Make no mistake, this situation is all linked: the war on terror, the sale of arms, the system which keeps the poor in destitution, the international communities self interest. Its all connected and is the fruit of these many things, some of which we have created.

 

What we are seeing is people fleeing in desperation for their lives from people who want to do them harm. It’s the accumulation of many problems that have stored themselves up for many years and like so often in human nature its only when it comes to your door, only when it affects you that you address it! Its only when the migrants want to come to our land that we are forced to address it, to listen, to take notice. Our response: we either want to shut the door or to allow it to remain open. By allowing it to remain open, it means you will have to understand why have they have come, what they are fleeing from, who these people are and the pain that is in their lives.

 

It forces us to address why people are poor - because the cards are stacked against them; why people turn to extremists because legitimate governments or leaders cannot protect them against aggressors; the rage of the poor when they see their indulgent rich neighbours prosper and them go without or have to to struggle for the most basic things.

 

What would make people want to make such a terrible journey over wide and dangerous terrain? What would make people cross seas in such a hopeless and incredibly perilous flight, to give all their money away to do it, to travel with the old and young and with little of their belongings. What makes them want to do it is the desperate situation they find themselves in, fleeing from wars which have been ignited by others or fanned by others for their own reasons.

 

We are sleep walking if we don’t realise that this is a critical moment in human history in which 100s of thousands of people are on the move; the pieces are thrown up into the air and where they land will change the course of events. If we close our eyes to all of this we will receive the condemnation of his history and much worse a divine rebuke – I was hungry and you never gave me food, I was a stranger and you didn’t make me welcome,  was thirsty and you never gave me anything to drink ….when did we see you stranger and not make you welcome, when did we see you hungry and never give you food or thirsty and never give you anything to drink, when you failed to do it to the least of these you did it to me.

 

To celebrate the Holy Eucharist is to celebrate bread broken for a new world.

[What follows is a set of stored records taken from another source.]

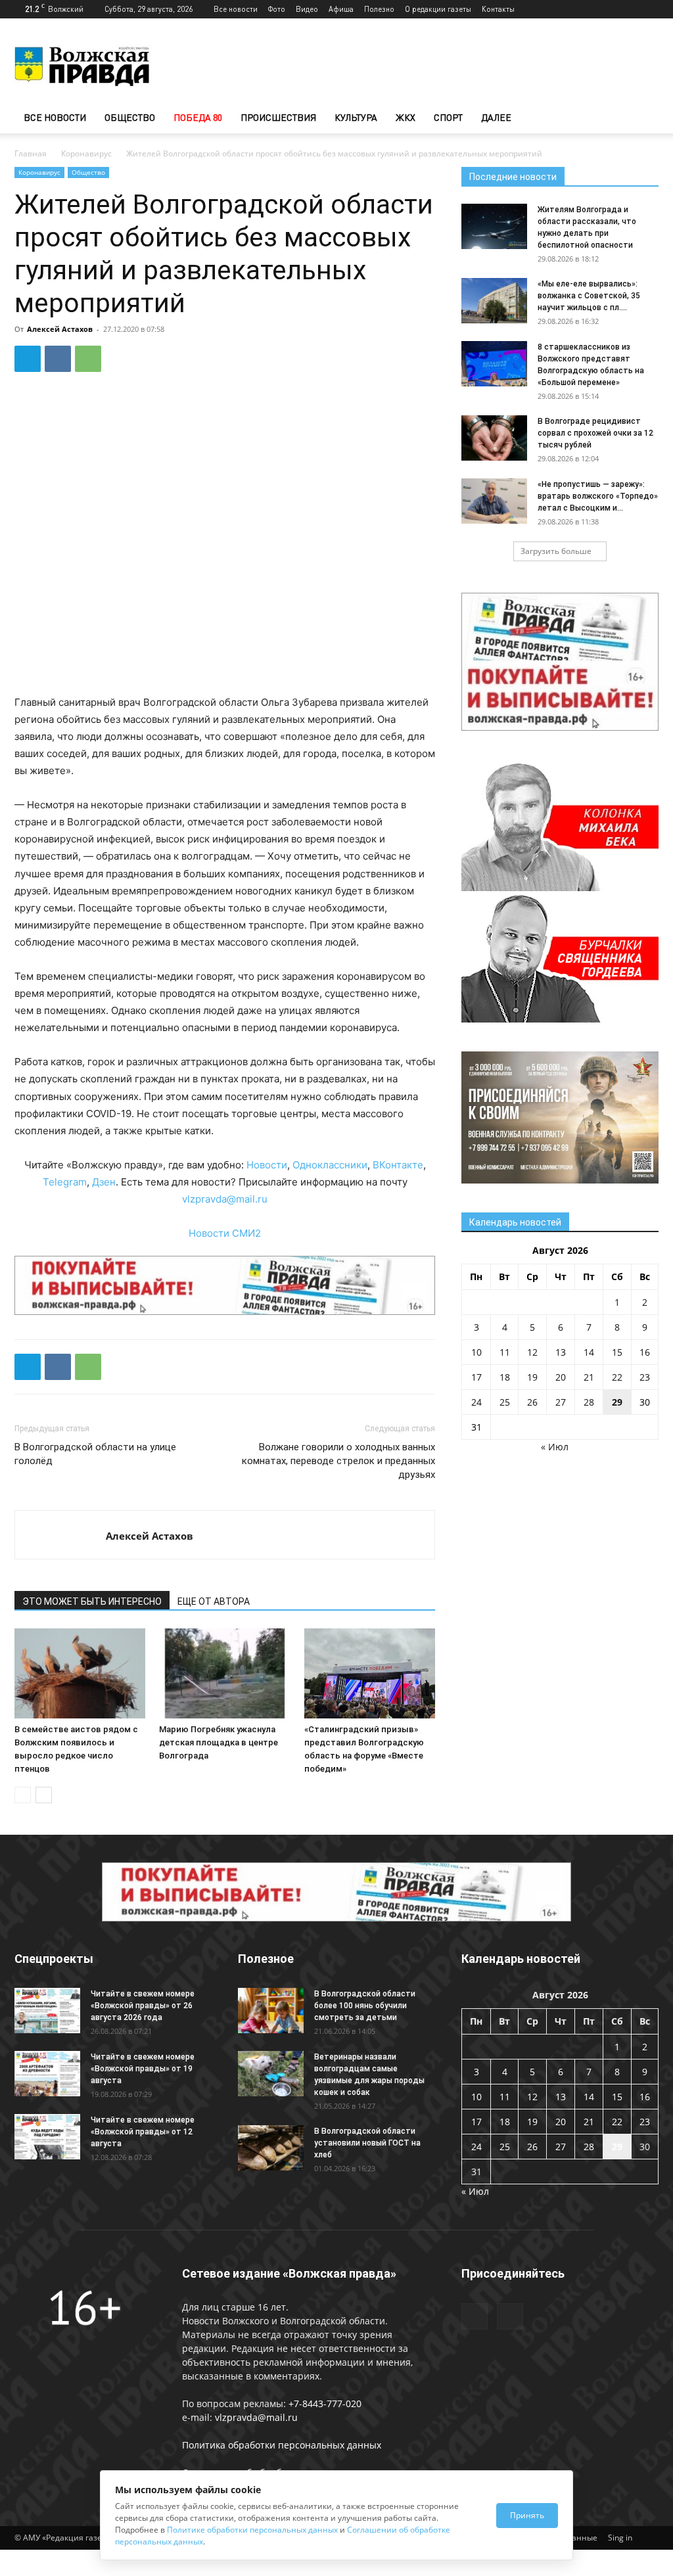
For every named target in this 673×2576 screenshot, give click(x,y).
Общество (129, 117)
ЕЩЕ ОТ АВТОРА (213, 1601)
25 (504, 1402)
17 (476, 1377)
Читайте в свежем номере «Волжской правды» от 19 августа (143, 2068)
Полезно (379, 9)
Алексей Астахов (60, 329)
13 (560, 1352)
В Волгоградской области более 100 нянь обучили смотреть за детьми (364, 2005)
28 (589, 1402)
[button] (643, 118)
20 (560, 1377)
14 (589, 1352)
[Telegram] (627, 9)
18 (504, 1377)
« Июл (555, 1446)
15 (617, 1352)
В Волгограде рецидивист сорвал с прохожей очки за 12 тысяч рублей (595, 433)
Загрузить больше (556, 551)
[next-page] (43, 1795)
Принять (527, 2515)
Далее (496, 117)
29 (617, 1402)
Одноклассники (329, 1165)
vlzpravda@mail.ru (224, 1199)
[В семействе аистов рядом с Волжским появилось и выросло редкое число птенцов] (79, 1673)
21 (589, 1377)
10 (476, 1352)
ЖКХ (405, 117)
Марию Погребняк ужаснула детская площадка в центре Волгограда (218, 1742)
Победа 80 (198, 117)
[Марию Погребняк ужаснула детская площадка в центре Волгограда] (224, 1673)
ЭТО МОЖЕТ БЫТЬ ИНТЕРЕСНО (92, 1601)
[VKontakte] (649, 9)
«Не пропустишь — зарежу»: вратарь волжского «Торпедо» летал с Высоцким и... (598, 496)
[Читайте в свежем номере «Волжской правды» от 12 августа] (47, 2136)
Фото (276, 9)
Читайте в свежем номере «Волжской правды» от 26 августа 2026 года (143, 2005)
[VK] (58, 359)
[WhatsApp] (88, 359)
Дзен (104, 1182)
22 (617, 1377)
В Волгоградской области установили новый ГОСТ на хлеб (367, 2143)
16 (644, 1352)
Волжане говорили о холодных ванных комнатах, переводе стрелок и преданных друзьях (338, 1461)
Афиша (341, 9)
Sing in (620, 2537)
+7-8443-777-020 (325, 2403)
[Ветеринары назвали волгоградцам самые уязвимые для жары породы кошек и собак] (271, 2073)
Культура (356, 117)
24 (476, 1402)
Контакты (498, 9)
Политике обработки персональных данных (252, 2529)
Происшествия (278, 117)
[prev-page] (22, 1795)
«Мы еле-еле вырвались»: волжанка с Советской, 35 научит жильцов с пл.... (589, 295)
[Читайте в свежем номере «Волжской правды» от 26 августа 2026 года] (47, 2010)
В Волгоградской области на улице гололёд (95, 1454)
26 (532, 1402)
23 (644, 1377)
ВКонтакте (398, 1165)
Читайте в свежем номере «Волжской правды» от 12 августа (143, 2131)
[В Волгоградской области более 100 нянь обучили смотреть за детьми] (271, 2010)
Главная (30, 153)
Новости (266, 1165)
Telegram (65, 1182)
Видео (307, 9)
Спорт (448, 117)
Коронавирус (86, 153)
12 (532, 1352)
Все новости (236, 9)
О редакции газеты (438, 9)
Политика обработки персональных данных (281, 2445)
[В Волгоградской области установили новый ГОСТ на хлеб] (271, 2148)
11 (504, 1352)
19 (532, 1377)
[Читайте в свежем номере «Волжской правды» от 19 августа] (47, 2073)
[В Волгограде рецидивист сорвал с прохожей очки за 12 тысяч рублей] (494, 438)
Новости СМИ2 (225, 1233)
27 (560, 1402)
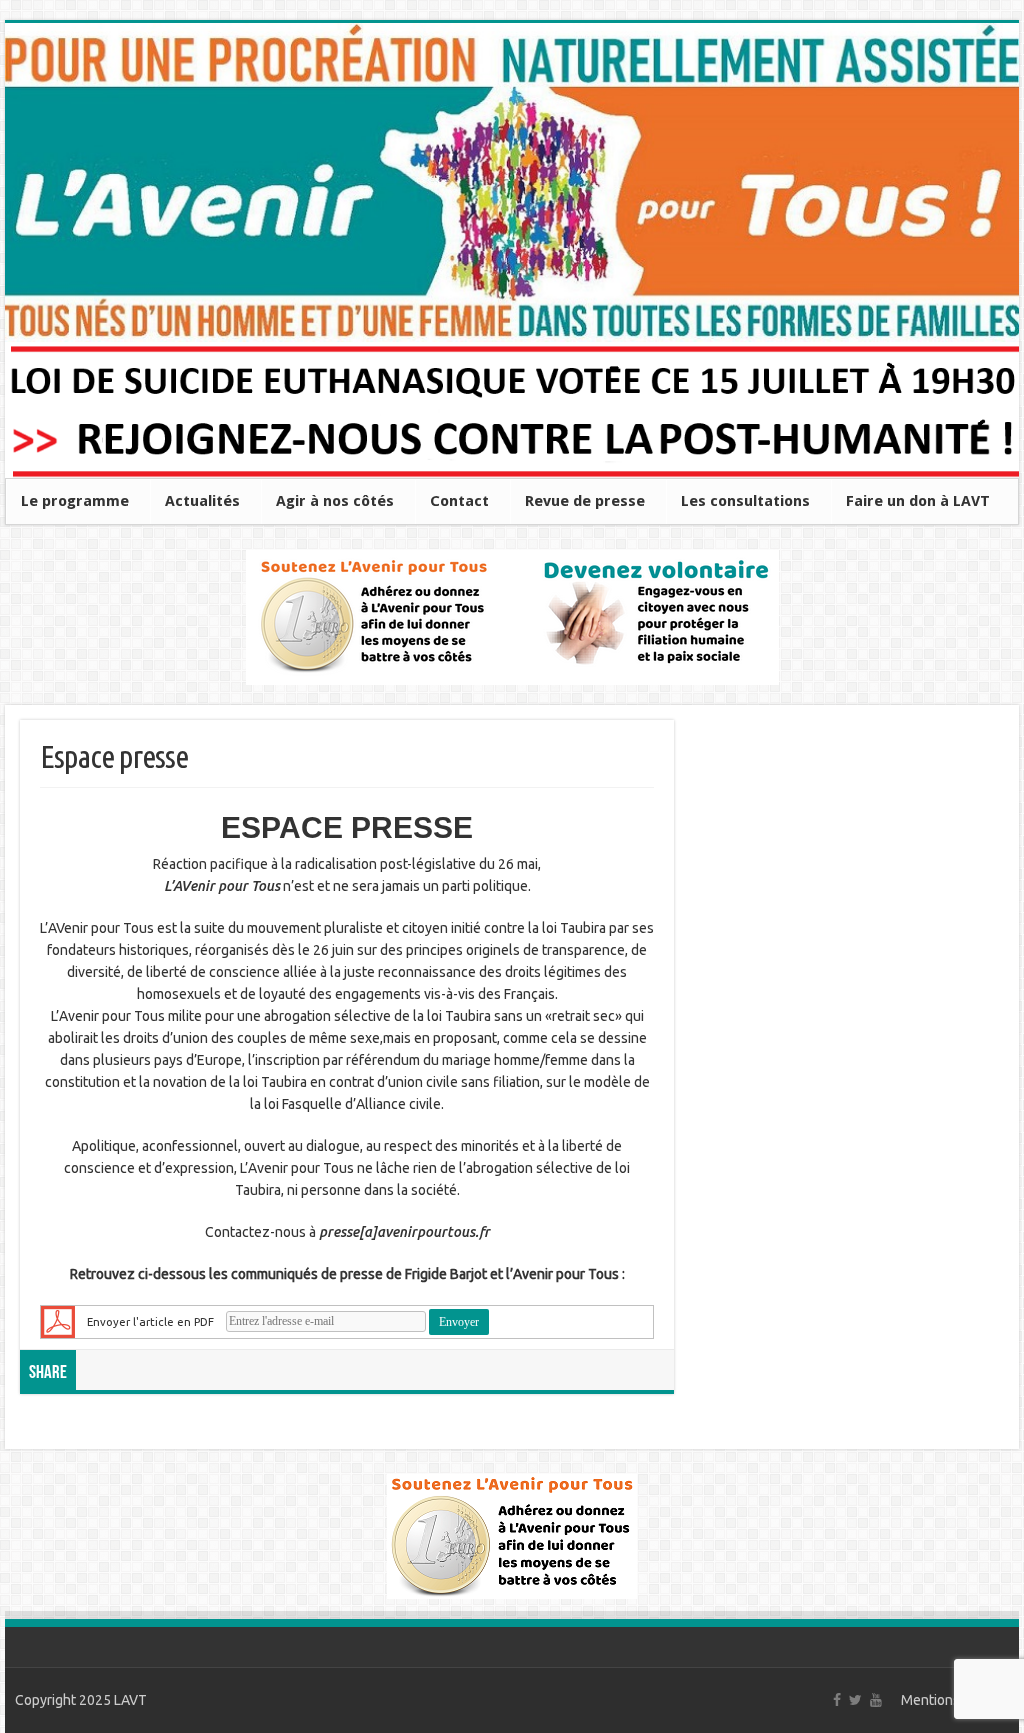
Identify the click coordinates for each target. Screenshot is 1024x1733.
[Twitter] (855, 1700)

Its no coincidence that the John’s account of the Eucharist is connected to the washing of the feet of his disciples. Those that receive the Holy Eucharist, they are to act, they are to create something, do something, act in a certain way. You cannot leave the plac of the Eucharist without being impelled to do that . To celebrate the Eucharist doesn’t just mean that the Eucharist sanctifies my breast, or that he becomes our living guest, or that the blood of Christ washes away my sins, or that in his wounds we are hidden. To celebrate the Eucharist is bread broken for a new world. In the feeding of the 5000, he feeds a hungry crowd, in his travels through the villages and towns he cures the sick, in his words he gives a new way of living. He is bread broken for a new world.

 

To take the bread and cup of the Eucharist is to believe in a new world. A world whose brokeness can be healed ; to believe in a world that isn’t  forever ensnared by the horses of the apocalypse war, destitution, hunger and pestilence. It’s a world that is being transformed by the celebration of the Eucharist, that is being made whole by the grace of God. 

 

To celebrate the Eucharist is bread broken for a new world. You come here to believe in this, to create it, to stick up for it, to not give in to despair, to provide answers rather than questions. You come here not just to find an individual sanctification but to make a bold statement for the world, for the sanctification of the world, for a healing for the world, for a better world. You come here to say that you are part of God’s plan for a better world, for a redeemed world for a healed world by the body and blood of Christ.